英国のトランス女性が、年金の受給開始年齢で不利を強いられているとして雇用年金省を訴えているというニュース。

この女性Christine Timbrellさん(68)は2000年に性別適合手術が完了していますが、約43年間連れ添った妻のJoyさんと離婚していないため、法律上は女性と認められていません。そして英国の現行法では、女性の年金の受給開始年齢が60歳であるのに対し、男性のそれは65歳です。そこでChristineさんは、60歳まで遡って年金を受け取る権利を求めてこの訴訟を起こしたとのこと。
以下、Christineさんの弁。


「雇用年金省は、離婚してシビル・パートナーシップ登録すれば問題は解決すると言っていますが、それでは違うのです。
「私たちは同性愛者ではないし、同性愛者のふりをするのは偽善です。もし私たちがシビル・パートナーシップ登録をしたら、私たちは偽善者になってしまいます」
“The Department of Work and Pensions say the remedy is for us to divorce and go into a civil partnership, but we say that’s not the same.
“We are not gay and it would be hypocritical to pretend that we are. That is what we would be doing by entering into a civil partnership.”

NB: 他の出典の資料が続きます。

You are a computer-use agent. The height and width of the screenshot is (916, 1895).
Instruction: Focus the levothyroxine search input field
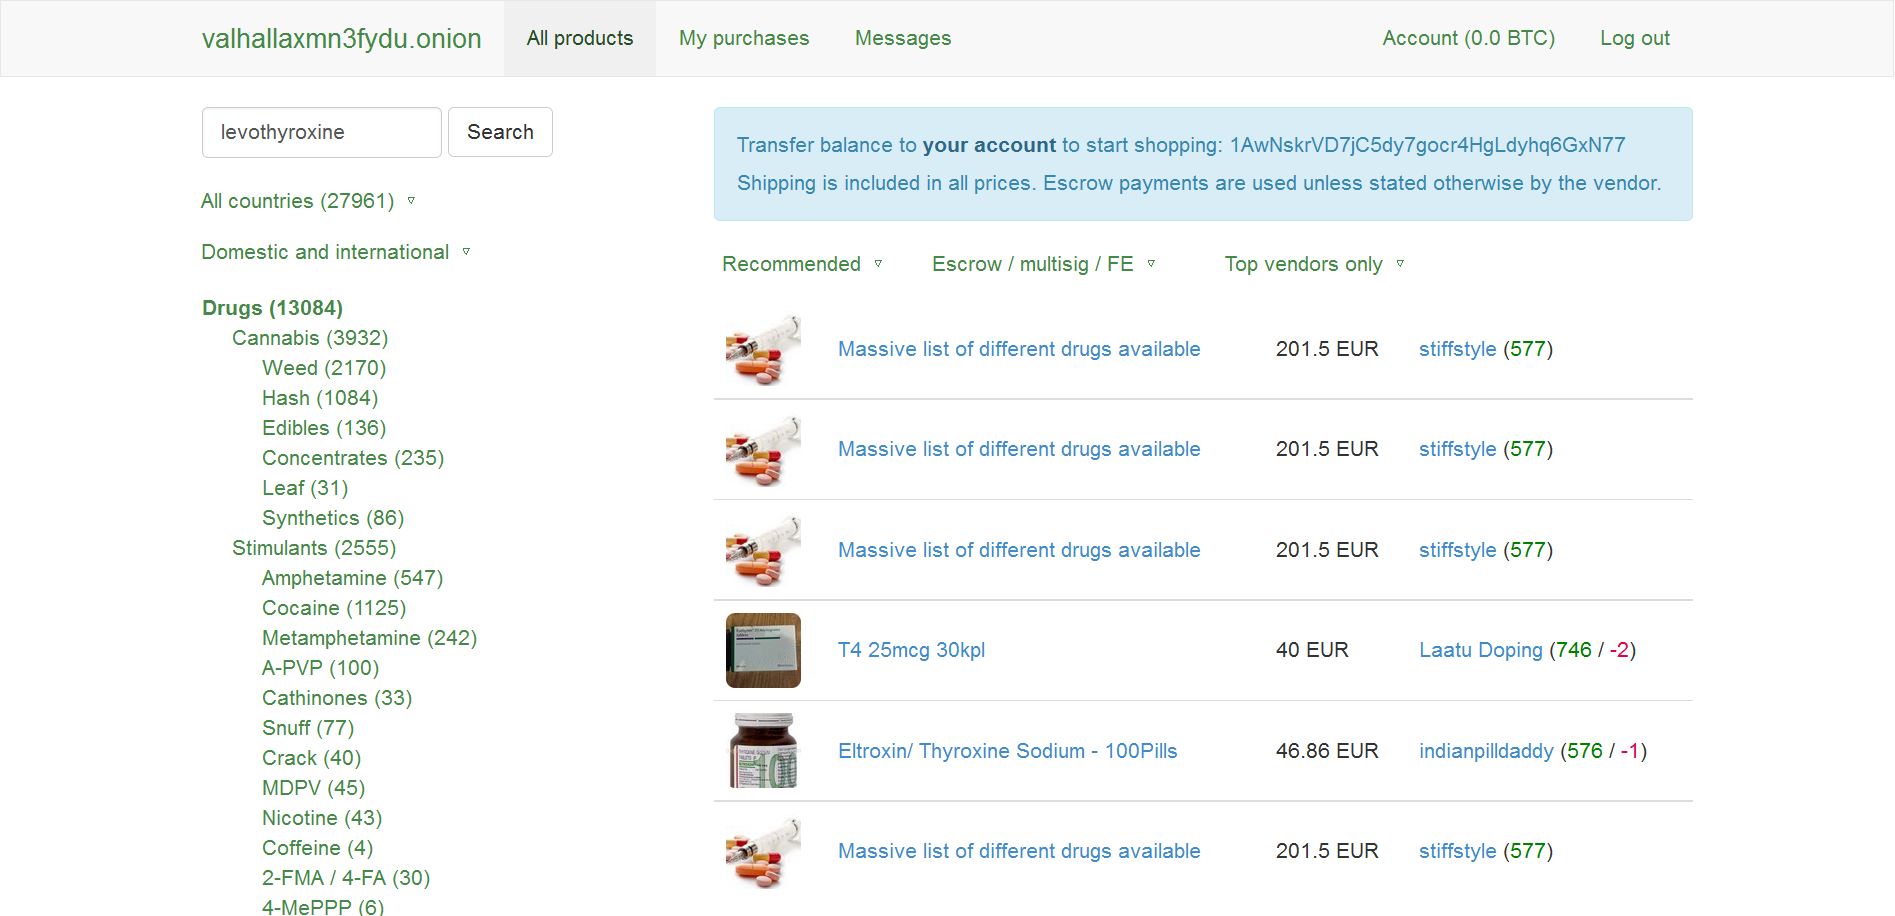pos(322,132)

ちなみに「ロンドンの異性愛者カップル、シビル・パートナーシップ登録を断られ訴訟を起こす - みやきち日記」で紹介した通り、英国の少なくともロンドンでは、異性愛者はシビル・パートナーシップに登録できなかったはず。また、ChristineさんとJoyさんは信仰上の理由で離婚したくないのだそうで、なおさら「離婚してシビル・パートナーに」という手は使えなくなってしまいます。

なお、雇用年金省のJeremy Johnson氏は、これが「難しい状況」であることを認めつつも、

  • 女性として生まれた女性は他の女性と結婚できない
  • もしChristineさんとJoyさんの両方に60歳からの年金受給を認めれば、異性婚カップルよりも「優遇されている」ことになってしまう

と述べているとのこと。
そう言えば、日本の「性同一性障害者の性別の取扱いの特例に関する法律」にも、「現に婚姻をしていないこと」という条件がありましたよね。同性婚の状態になるのを避けるためだと聞いたことがありますが、そもそもなぜ同性婚になったらいけないのかがよくわかりません(結局、異性婚だけを想定した制度設計を温存した方がマジョリティにとって都合がいいってだけのことでしょ?)。また、法律婚やシビル・パートナーシップの枠内にあるものだけが優遇されること自体がおかしいという視点もあると思います。いずれにせよ、丸々5年間分の年金を逸失するというのは、そりゃ、痛いよねえ。

英国での女性の年金受給開始年齢は今後少しずつ引き上げられる予定で、2020年までには男性と同じ65歳になるんだそうです。だからこうしたトラブルはそれまでの過渡期特有のものとも考えられますが、だとしてもなんとかならんもんかと思います。いくらシビル・パートナーシップ制度を作ったって、「異性愛者の法律婚カップル」「同性愛者同士のシビル・パートナーシップ」以外は枠からこぼれ落ちてしまうというのはやはり、ずさんなのでは。たとえば「異性愛者の同性同士で、人生のパートナーとして共同生活をしている」というパートナーシップのありようだって認められていいはずだと思うんですよね、あたしは。多様性の尊重というのはそういうことだと思うんですけど、違うかしら。